Holmes, a veteran of the original Occupy Wall Street protests, noted that in New York's case, at least, the legacy of that earlier movement has been instrumental in organizing actions against ICE. From the basic skills of how to train people on worst-case legal and medical scenarios to the infusion of energy that comes from left-wing groups ranging from NYC Shut It Down to the Democratic Socialists of America (DSA) to NYC Anti-Racist Action (a local offshoot of a mostly defunct outfit that employed anti-fascist tactics in the Obama era), protesters have a lot of institutional savvy and experience to lean on.

The other thing that helps is a very tangible target.

"It's one very specific part of the system that we're trying to critique and change," Holmes told me of ICE generally and separating families at the border in particular. "Occupy had this critique—we were critiquing Wall Street and capitalism as a system. There were a lot of different campaigns and things that came out of that, and people continue to do work in specific areas [on issues like] housing and policy brutality. This an immediate response to an outrageous immigration policy."
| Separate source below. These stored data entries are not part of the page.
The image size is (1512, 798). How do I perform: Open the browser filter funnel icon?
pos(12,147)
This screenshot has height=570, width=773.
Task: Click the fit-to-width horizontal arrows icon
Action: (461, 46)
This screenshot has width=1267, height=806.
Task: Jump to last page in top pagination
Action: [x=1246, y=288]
Not that it's just a bunch of Occupy diehards getting the band back together. In Washington State, 16-year-old Seattle resident and DSA member Laura Couch has been using her time off from school to run the Occupy Northwest Detention Center Twitter account, named for the ICE facility activists have been camped out at in nearby Tacoma in hopes of mimicking the victory won in Portland. "It's not enough just to protest," she told me. "We have to unite and actually change what's happening."

That protest, she added, has had a typical overnight population of just 20 people, though numbers have been closer to 70 or so during peak protest hours like 9 PM local time. She acknowledged there was still a lot of work to do to achieve the volume and disruption of the Portland action, but didn't have any doubt people would stick around as long as necessary. "It's going to be more of a long haul than in Portland—this might take months," she said.

It's still too early to say just how effective protests will be at seriously impeding or even halting ICE operations, especially since much of the damage to immigrant families is happening hundreds of miles south, at the border. But with some of the thousands of children separated from their parents moved to the very states where occupations are taking place, and more structural "abolish ICE" sentiment infiltrating the debate in Democratic congressional primaries, the potential for even relatively modest occupations to make life a lot more complicated for immigration overlords is already clear.

"Occupy itself was sort of an eruption from a field of hot energy under the surface that came and went with respect to what was being felt on the street," recalled Todd Gitlin, a Columbia professor and social-movement historian who was president of Students for a Democratic Society in the 1960s. Comparing ICE occupations to similar actions at Army draft board locations at the height of the Vietnam War, he pointed to the midterm elections as a key measuring stick for what this latest eruption of Occupy-style protests really means, and what activists intend to get before they back down.

"They may or may not feel the need to do something more orderly or organized down the pike, but for now they feel enraged and this seems to be a sort of natural place to put that energy," he told me.